### Sorular ve Görevler
• 1. Kaynak metindeki "Esas itibari ile yazıt üç noktada ilgi çekmektedir." cümlesini İngilizceye çevirir misiniz?
• 2. Kaynak metne göre aşağıdaki soruları yanıtlar mısınız?
(a) Bugut Yazıtı, Moğolistan'daki Bugut şehrine kaç kilometre uzaklıktadır?
(b) Çoyr Yazıtı'nın adını aldığı düşünülen yer neresidir?
(c) Gömeç'e göre Çoyr Yazıtı kaç satırdır?
• 3. Kaynak metnin "İsmini 15 kilometre" ifadesini içeren sözlerle açılıp "bir bilgi bulamadık." ile kapanan kısmını harfi harfine yeniden yazar mısınız?

### Kaynak Metin
• • • •
Bugut Yazıtı: Gerek kaplumbağa kaideye
oturtulmuş olması gerek bir anıt külliyesinin parçası olması hasebiyle şu ana
kadar hakkında bilgi verilmiş olan Türk yazıtlarının bir benzeri olan Bugut Yazıtı’nın[37] üç
yüzünün Soğd harfleriyle ve bir yüzünün Brahmi harfleri ile yazılı olduğu anıt
hakkında bahsedilenler arasındadır[38]. I.
Göktürk dönemine ait olduğu söylenen yazıtının Moğolistan’daki Bugut şehrine 10
kilometre mesafede olmasından dolayı, Bugut
ismi ile anıldığı işaret edilmiştir[39]. Esas itibari ile yazıt üç noktada ilgi
çekmektedir. Bunlar; ön yüzündeki kurttan süt emen çocuk motifi[40], Aşina
adının ilk Bugut Yazıtı’nda geçmesi[41], edebî
üslûb bakımından kendinden daha sonraki Bilge Kaġan ve Kültigin abidelerine
benzemesidir[42].
T.s. Dorjen tarfından bulunmuş ve Mahan Tigin’in ölümü üzerine dikildiği, onun
dönemindeki hadiseleri içerdiği ileri sürülmüştür[43]. Bugut Yazıtı’nın kendinden sonraki anıt
ve yazıtlar üzerinde gerek lisanî gerek mimarî açıdan bir örnek teşkil etmiş
olabileceği düşünülebilir.
Çoyr Yazıtı: İlteriş Kağan döneminde
dikilmiş olduğu öne sürülen[44], Çöyr
ya da Çoyren[45]
olarak da görülebilen bir diğer Göktürk yazıtıdır[46].
İsmini 15 kilometre Güney-Batısındaki Çöyr demiryolu istasyonundan almış olduğu
düşünülen yazıtın Urga Kalgan yolunun doğusunda Sansar Ula dağının güney
eteklerinde bulunduğu zikredilmiştir[47]. Gömeç,
yazıtta ünlü vezir To(u)yu(o)ku(o)k’un nesebinin sayıldığını söylemiş ve
yazıtın altı satır oluğunu belirtmiştir[48].Özönder’in
yazıtta Kök Türk boy tamgasının bulunduğunu ve yazıtta ismi zikredilmiş olan ve
yazıtın adlarına dikilmiş olduğu düşünülen iki kişinin isimlerinin de tun ön adını taşıdığını söylemesi
önemlidir. Aynı makalede tun ön
adının Uygur ve Kök Türk tarihlerinde kağan çıkartan aileye mensup olan
kişilerde ve vezir konumundaki kişilerde görülmesi Gömeç’in ileri sürdüğü bu
fikri destekler niteliktedir.[49]H.
Namık Orkun’un eserinde Çoyr Yazıtı’na dair her hangi bir bilgi bulamadık.
• • • •
### Gösterilen Kayıtlar
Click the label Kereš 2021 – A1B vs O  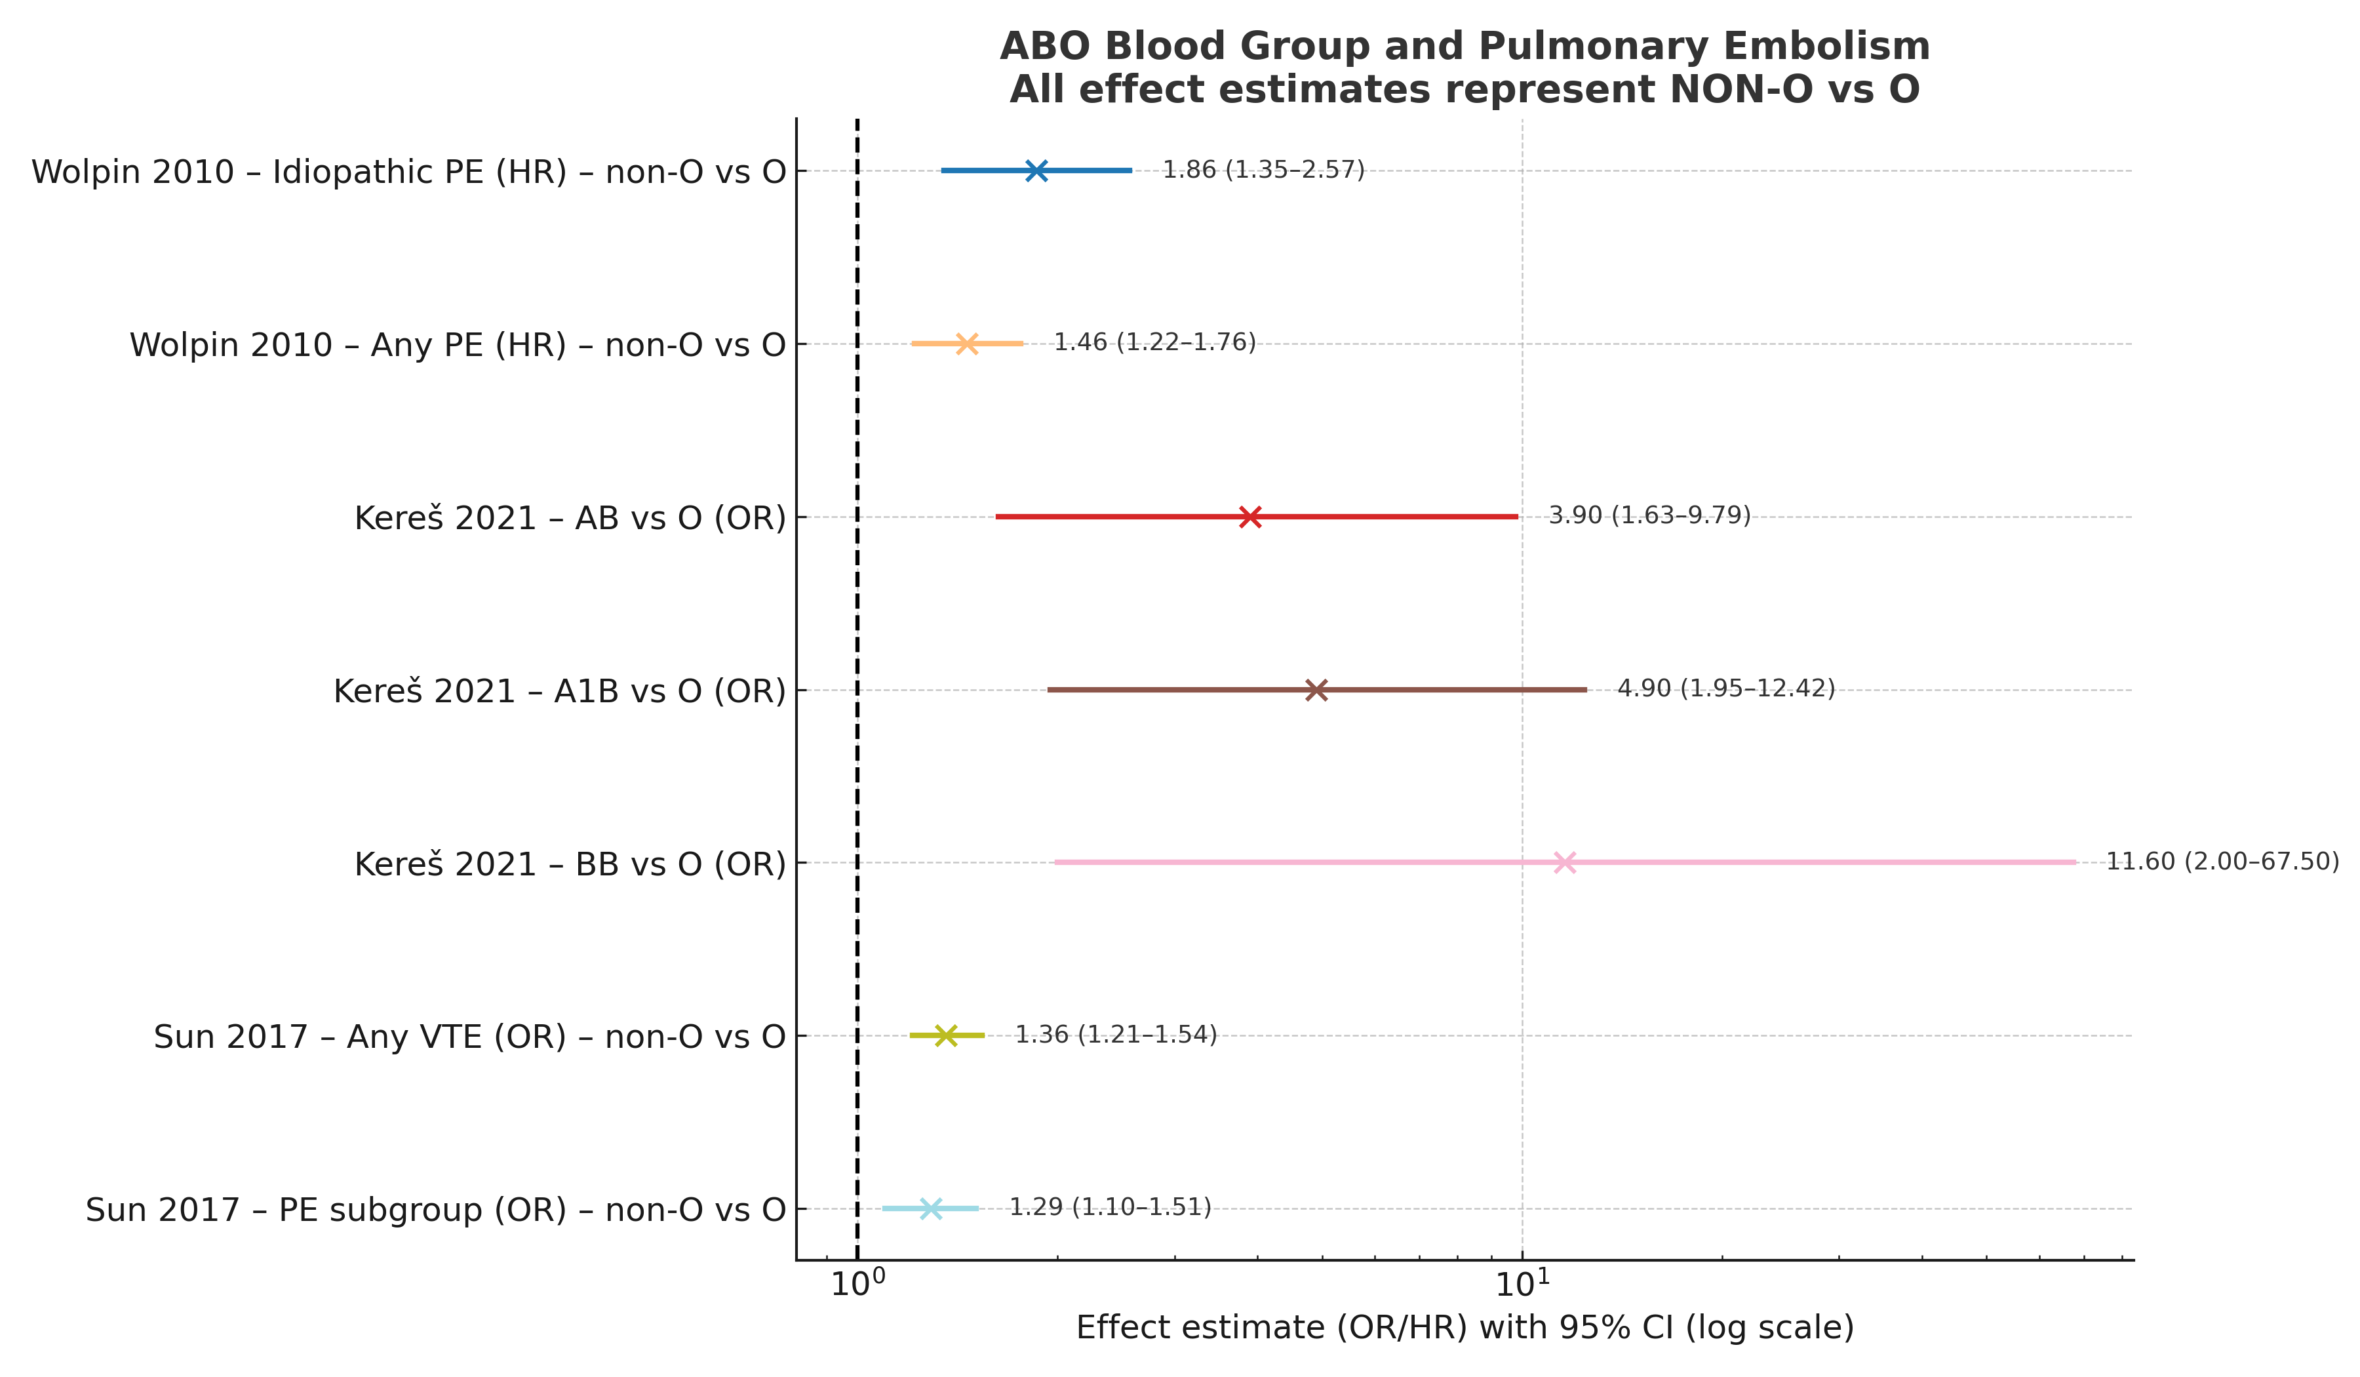coord(559,691)
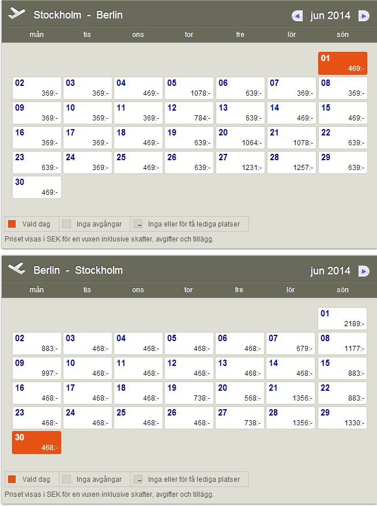Click the 'Inga eller för få lediga platser' icon in upper legend
Viewport: 377px width, 506px height.
point(138,224)
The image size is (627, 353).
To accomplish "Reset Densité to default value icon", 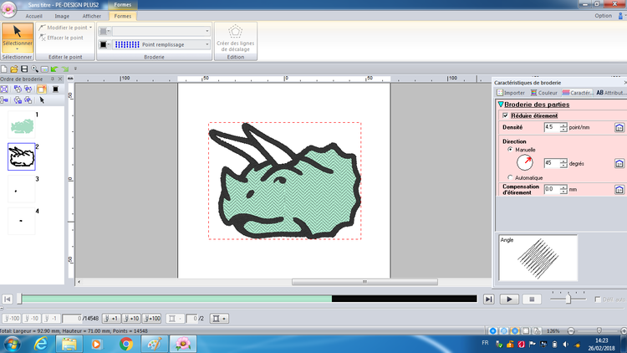I will pyautogui.click(x=619, y=127).
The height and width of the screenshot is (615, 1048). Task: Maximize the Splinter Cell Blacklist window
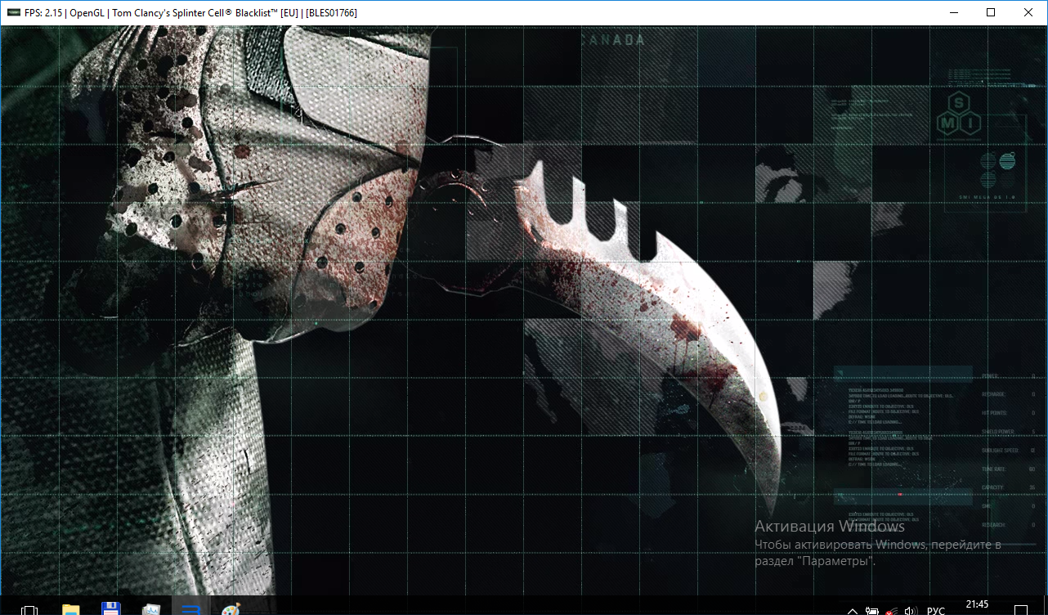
• • • •
### Alıştırma Çözümleri
• 1. Essentially, the inscription draws attention on three points.

• 2.
(a) 10 kilometre.
(b) Yazıtın 15 kilometre güneybatısındaki Çöyr demiryolu istasyonu.
(c) Altı satır.

• 3.
İsmini 15 kilometre Güney-Batısındaki Çöyr demiryolu istasyonundan almış olduğu
düşünülen yazıtın Urga Kalgan yolunun doğusunda Sansar Ula dağının güney
eteklerinde bulunduğu zikredilmiştir[47]. Gömeç,
yazıtta ünlü vezir To(u)yu(o)ku(o)k’un nesebinin sayıldığını söylemiş ve
yazıtın altı satır oluğunu belirtmiştir[48].Özönder’in
yazıtta Kök Türk boy tamgasının bulunduğunu ve yazıtta ismi zikredilmiş olan ve
yazıtın adlarına dikilmiş olduğu düşünülen iki kişinin isimlerinin de tun ön adını taşıdığını söylemesi
önemlidir. Aynı makalede tun ön
adının Uygur ve Kök Türk tarihlerinde kağan çıkartan aileye mensup olan
kişilerde ve vezir konumundaki kişilerde görülmesi Gömeç’in ileri sürdüğü bu
fikri destekler niteliktedir.[49]H.
Namık Orkun’un eserinde Çoyr Yazıtı’na dair her hangi bir bilgi bulamadık.